SO I did a book club call last night – V fun group.

One of them, Nora Lindberg, wrote some Haiku in response to A GROWN-UP KIND OF PRETTY.

This one was my favorite:

What kind of pretty are they-

Hair pretty, smart pretty, or Mom pretty?

Tough pretty wins every time.

I tried to decide which was me. LORD knows I can’t claim any kind of hair pretty. Mine gets cut maybe once a year and has all these gray strands. I mean, er, all these VERY EXPENSIVE SILVER SINGLE STRAND HIGHLIGHTS. *cough*

Nah. It’s fulla gray and I don’t care, lala. I am 45 years old and I don’t even know how to blow dry the stuff properly. My idea of hair is, “It is good to have some.”

I keep it relatively clean and when I remember, I rub it with this random defrizzing product I found on a grocery store discontinued product rack. It was 90% off, so I bought jars and jars of it. I’m not sure it does anything but it smells nice, so in it goes.

I tell Scott all my pedicures are basically FREE because I am just spending the money any decent God-fearing woman would have long ago put into her hair.

I have a THING about foot pretty. I need soft feet with cheery toes to look at during yoga or I become discouraged. But foot pretty didn’t make the Haiku so I abstain from claiming it. (Although I HAVE it, ya’ll.)

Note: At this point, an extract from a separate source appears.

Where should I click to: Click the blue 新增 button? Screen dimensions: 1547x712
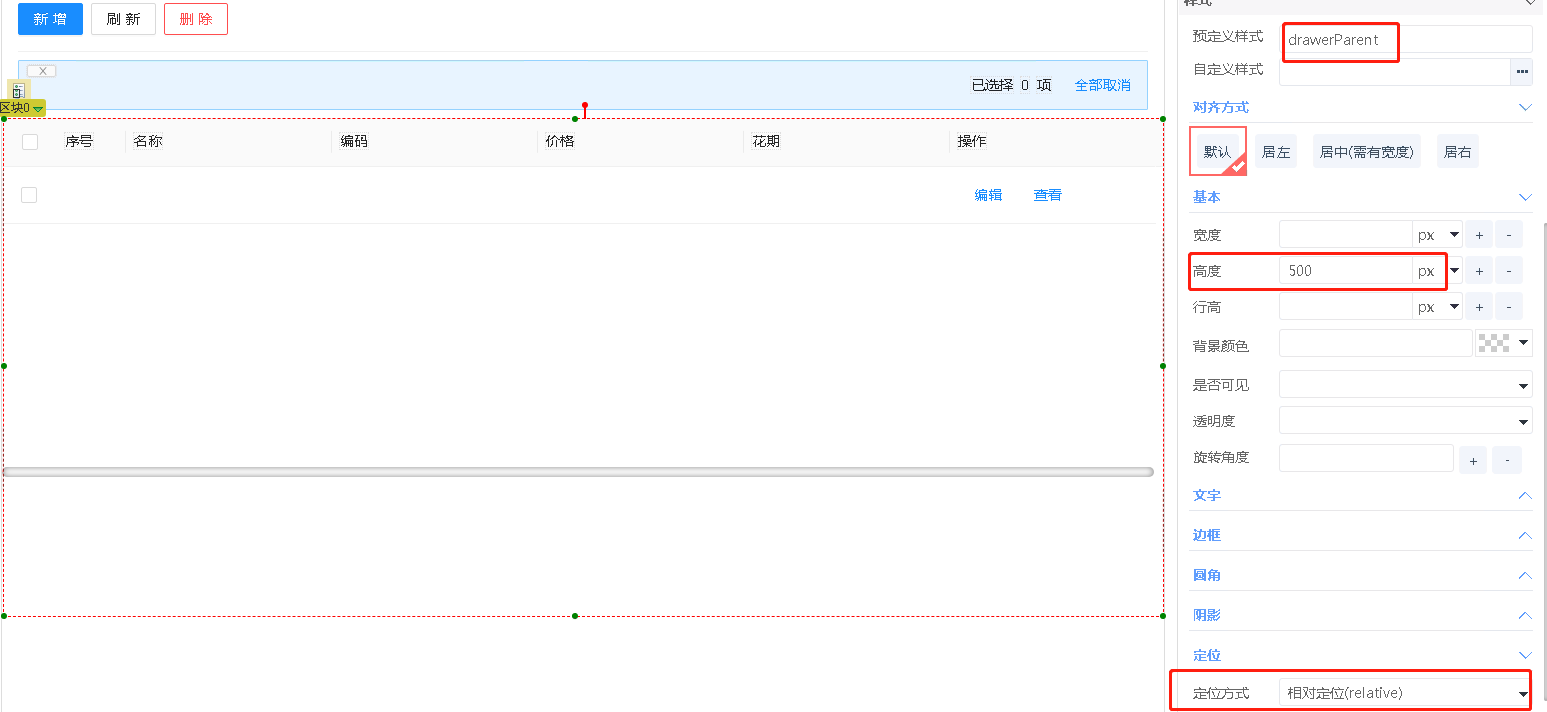click(x=50, y=19)
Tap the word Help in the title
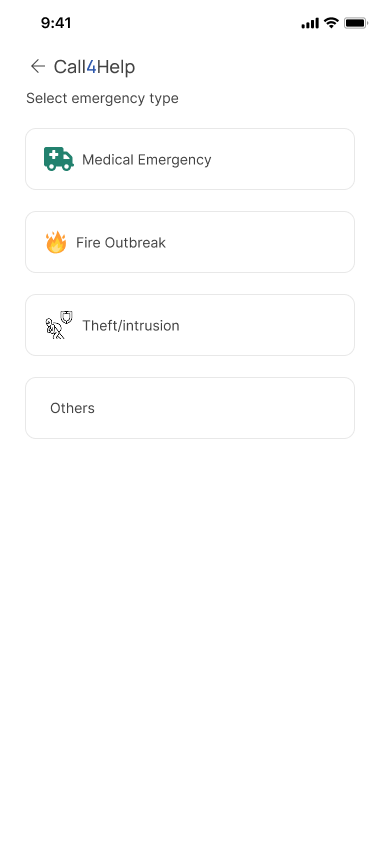This screenshot has width=390, height=844. coord(116,67)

I think mom pretty requires a willingness to accessorize than I currently do not possess. Mom Pretty loves itself a colorful scarf, don’t it just? Mom pretty smells like vanilla? I am not sure. What IS mom pretty? Are you it?

I try to be tough pretty, but I amn’t tough. I am made of squashmallow and tofu. I am amorphous and bendable and easy to wound. I am working on this, as it is boring and ridiculous to let any old grouse with a poor social filter or a grudge wander by and ruin my day by being a buttock.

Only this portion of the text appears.